Monday, November 28, 2005

Keep me away from the DSM - IV

That's the manual the shrinks use to diagnose mental illness. I am currently manifesting the symptoms of several major illnesses due to this novel I have been working on for the last almost three years and I am way prone to self-diagnosis. (Keep me away from those magazine quizzes, too. You know the ones -- "Could you be ready to drop dead and not even know it?") I always end up thinking I have something bad.

Novel writing stirs my insecurities so that the dreck comes up from the bottom and gunks up my brain. Head: "I can't do this. I can't believe I even thought I could do this. Look at all the problems I have to fix before I can even show this to anyone."

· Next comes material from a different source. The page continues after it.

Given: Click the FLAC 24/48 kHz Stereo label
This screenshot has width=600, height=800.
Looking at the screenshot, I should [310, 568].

Then if it goes well, as it has once or twice in the last two weeks, it's "What should I wear on Leno?" or "How quickly does Graywolf respond to queries?"

Is that called emotional lability?

John Gardner says in On Becoming a Novelist you have to be somewhat nuts to be a writer and he lists out the qualities of not insanity, but dare I paraphrase, of lesser sanity necessary for success. I sure hope this is true. It would be nice to get something good out of being as weird as I feel sometimes.

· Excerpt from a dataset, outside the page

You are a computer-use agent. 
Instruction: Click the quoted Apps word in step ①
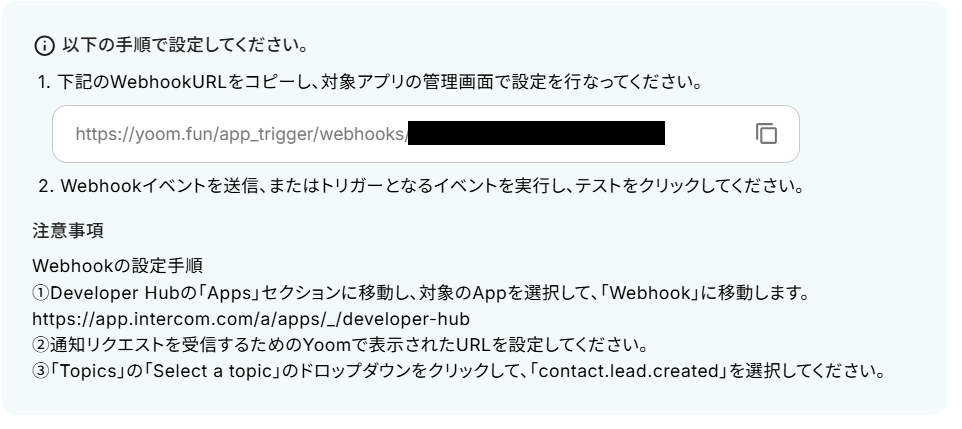(231, 293)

I'm at 164 pages and counting. I need to straighten out some serious fact problems (like it's set in the '80s but at the end of the book the protag sends e-mail -- duh!), write in some important stuff I left out, re-work a bunch of scenes, write some entirely new scenes, and then, maybe, I'll put it up in a Zoe office.

2 comments:

Patry Francis said...

Sounds like your well on your way. Thanks for reminding me of Gardner's definition of a writer. So true!

Stephanie said...

I have to stay away from the online defitions from the DSM-IV. But sadly I don't diagnose myself (I already know my own diagnoses), I diagnose others!